Annabeth's heartbeat thumped in her ears. "You wanted that? But you're wise. You understand warfare better than any—"
"Once!" the goddess said. "Replaced. Sacked. Looted like a trophy and carted off—away from my beloved homeland. I lost so much. I swore I would never forgive. Neither would my children." She focused more closely on Annabeth. "You are my daughter?"
"Yes."
The goddess fished something from the pocket of her shirt—an old-fashioned subway token—and pressed it into Annabeth's hand.
"Follow the Mark of Athena," the goddess said. "Avenge me."
Annabeth had looked at the coin. As she watched, it changed from a New York subway token to an ancient silver drachma, the kind used by Athenians. It showed an owl, Athena's sacred animal, with an olive branch on one side and a Greek inscription on the other.
The Mark of Athena.
At the time, Annabeth had had no idea what it meant. She didn't understand why her mom was acting like this. Minerva or not, she shouldn't be so confused.
"Mom…" She tried to make her tone as reasonable as possible. "Percy is missing. I need your help." She had started to explain Hera's plan for bringing the camps together to battle Gaea and the giants, but the goddess stamped her walking stick against the marble floor.
"Never!" she said. "Anyone who helps Rome must perish. If you would join them, you are no child of mine. You have already failed me."
"Mother!"
"I care nothing about this Percy. If he has gone over to the Romans, let him perish. Kill him. Kill all the Romans. Find the Mark, follow it to its source. Witness how Rome has disgraced me, and pledge your vengeance."

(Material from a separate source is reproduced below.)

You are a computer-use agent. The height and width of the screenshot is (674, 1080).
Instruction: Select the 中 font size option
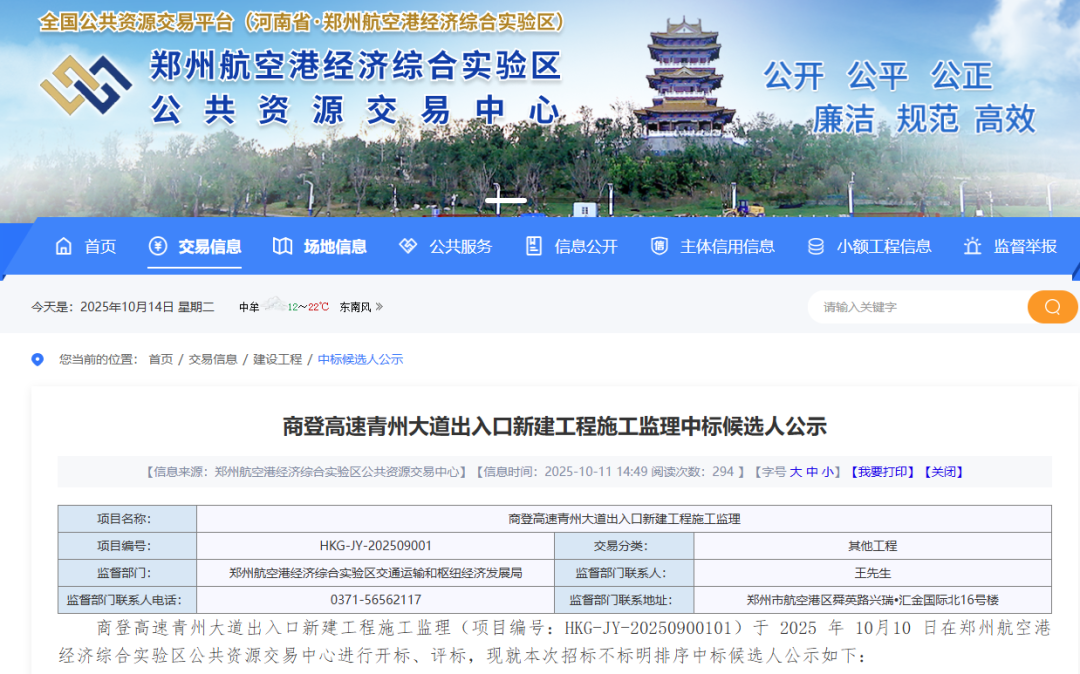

"Athena isn't the goddess of revenge." Annabeth's nails bit into her palms. The silver coin seemed to grow warmer in her hand. "Percy is everything to me."
"And revenge is everything to me," the goddess snarled. "Which of us is wiser?"
"Something is wrong with you. What's happened?"
"Rome happened!" the goddess said bitterly. "See what they have done, making a Roman of me. They wish me to be their goddess? Then let them taste their own evil. Kill them, child."
"No!"
"Then you are nothing." The goddess turned to the subway map. Her expression softened, becoming confused and unfocused. "If I could find the route…the way home, then perhaps— But, no. Avenge me or leave me. You are no child of mine."
Annabeth's eyes stung. She thought of a thousand horrible things she wanted to say, but she couldn't. She had turned and fled.'
Her Roman counterpart had done that, and just because of that injustice she hated Minerva that much more. She couldn't help it, ever since they upstarts had stolen her statue, the Athena Parthenos, she had gone crazy. Sending her children to their deaths in a futile attempt to avenge her and her lost identity. Minerva had gone insane.